#### [THE EXERCISE]
Reproduce the stretch from the start of the rows through the line containing "Looking at the screenshot, I should 118,506.", renaming "Account person icon" to "profile icon" and leaving everything else unchanged. Omit the pictures from your answer.

(Element and text position data)
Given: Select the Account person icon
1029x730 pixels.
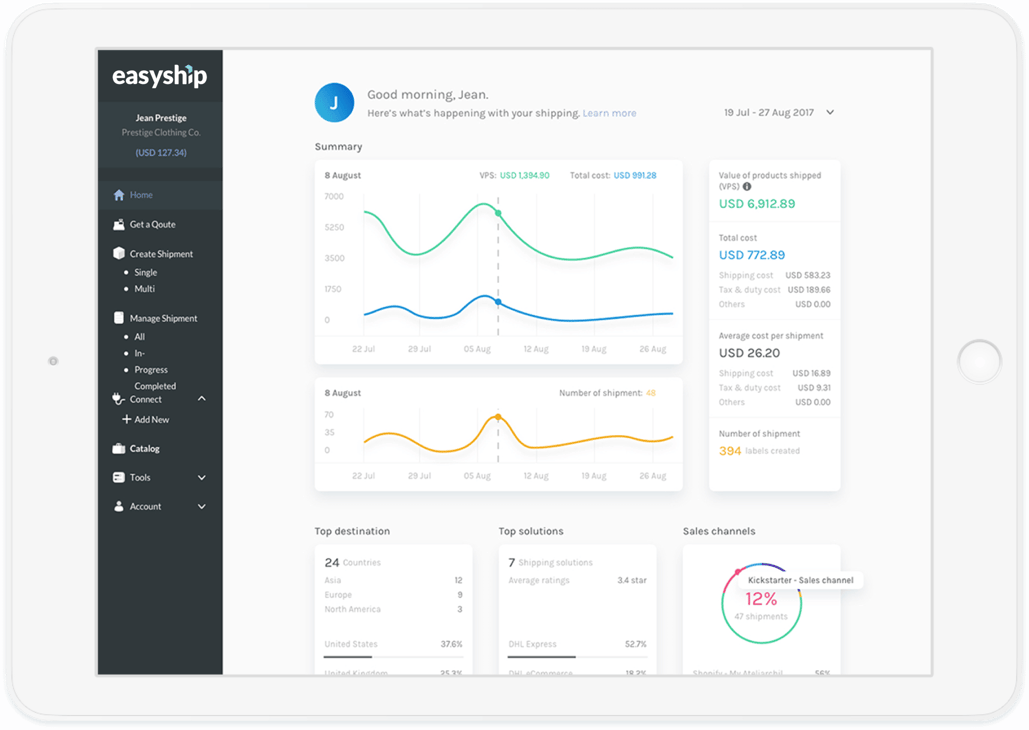Looking at the screenshot, I should 118,506.
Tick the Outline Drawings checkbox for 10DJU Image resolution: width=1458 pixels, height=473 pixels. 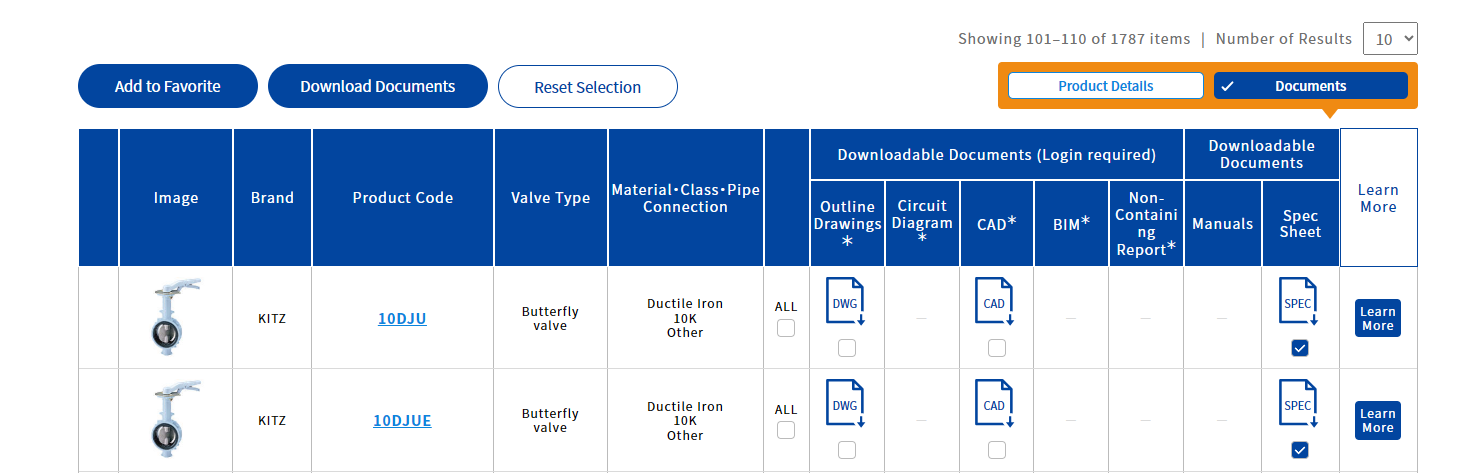click(847, 348)
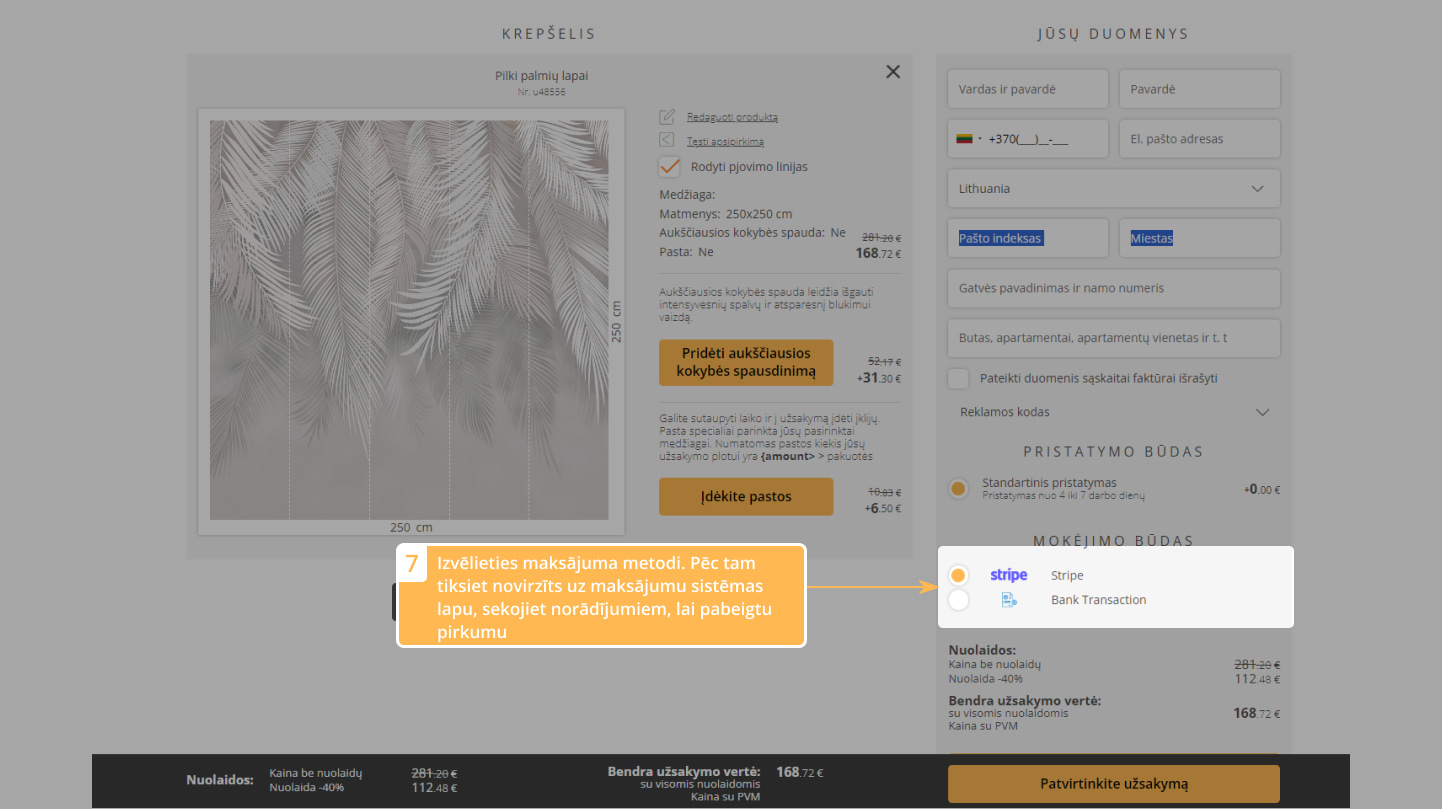
Task: Select Standartinis pristatymas delivery option
Action: (959, 489)
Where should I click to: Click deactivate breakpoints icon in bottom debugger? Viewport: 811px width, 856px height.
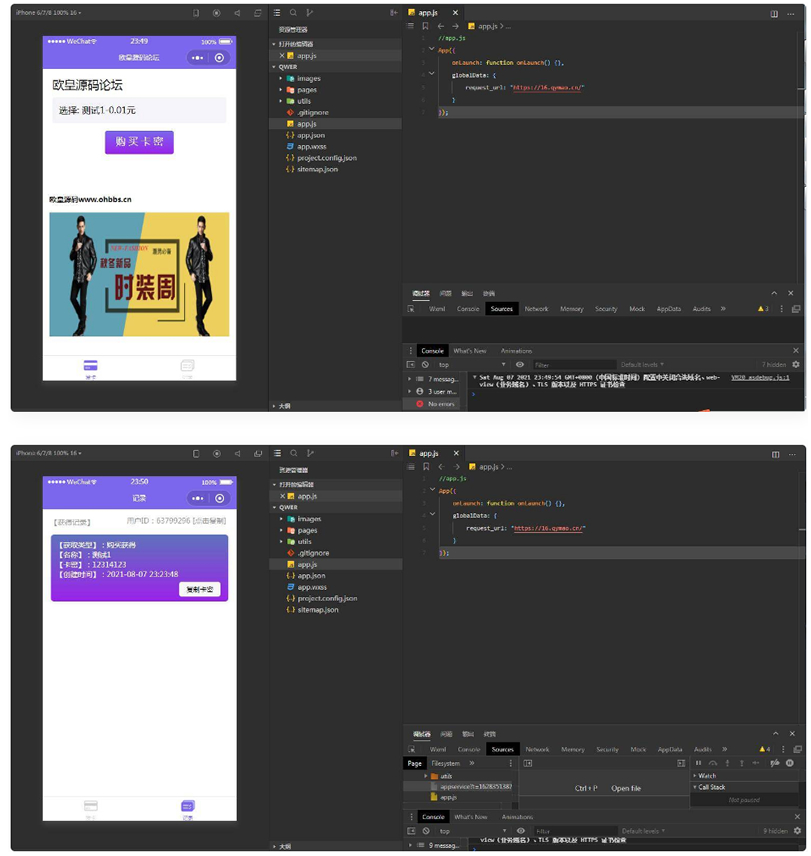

#### [TASK RESULT]
Given: Select the profile icon
1029x730 pixels.
Looking at the screenshot, I should 118,506.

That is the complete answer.